Anyhow, to augment the default UCR database with CDE tables, you need to run the following steps.
cd dba/after_load/ext
./load_external.sh
cd ../../
./after_load.sh
Note that while the load scripts are generally idempotent, the external data includes renaming the existing cargo theft tables to preserve them before loading revised data. This may spit out an error if you attempt to run again.
Also, please note that the after_load.sh runs a bunch of queries that might be quite slow. It might be better to run the commands inside individually if you have a lower-powered DB instance.
The master list of edited police names is located in
dba/after_load/ext/agency_name_edits.csv
. To update the names of
agencies, make changes to the edited_agency_name
column in the
CSV. Then do the following with an open tunnel to the production
database.
cd dba/after_load/ext
psql $CRIME_DATA_API_DB_URL < update_agency_names.sql
This will load in the agencies CSV from your machine than update a few tables where the agency name is displayed. Don't be alarmed if the same number of rows is not updated in every table, since some agencies may not be in various derived tables or may be present multiple times in others.
Don't forget to check in your changes to the agency_name_edits.csv and file a pull request when you are done.

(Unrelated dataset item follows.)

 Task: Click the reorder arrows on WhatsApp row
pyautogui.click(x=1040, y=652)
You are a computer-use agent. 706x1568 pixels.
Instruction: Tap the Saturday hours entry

This repository uses the bandit tool to run automated static analysis of the project code for potential vulnerabilities. These are run automatically as part of continuous integration to identify potential vulnerabilities when they are introduced in pull requests.
You can run bandit locally with the following command:
bandit -r .
In some cases, bandit will identify false positives, code that looks
like it could be a security vulnerability but that will likely never
be triggered in a production environment. To disable reporting of
these vulnerabilities, you can append a #nosec
comment on the line
of code where the vulnerability was identified.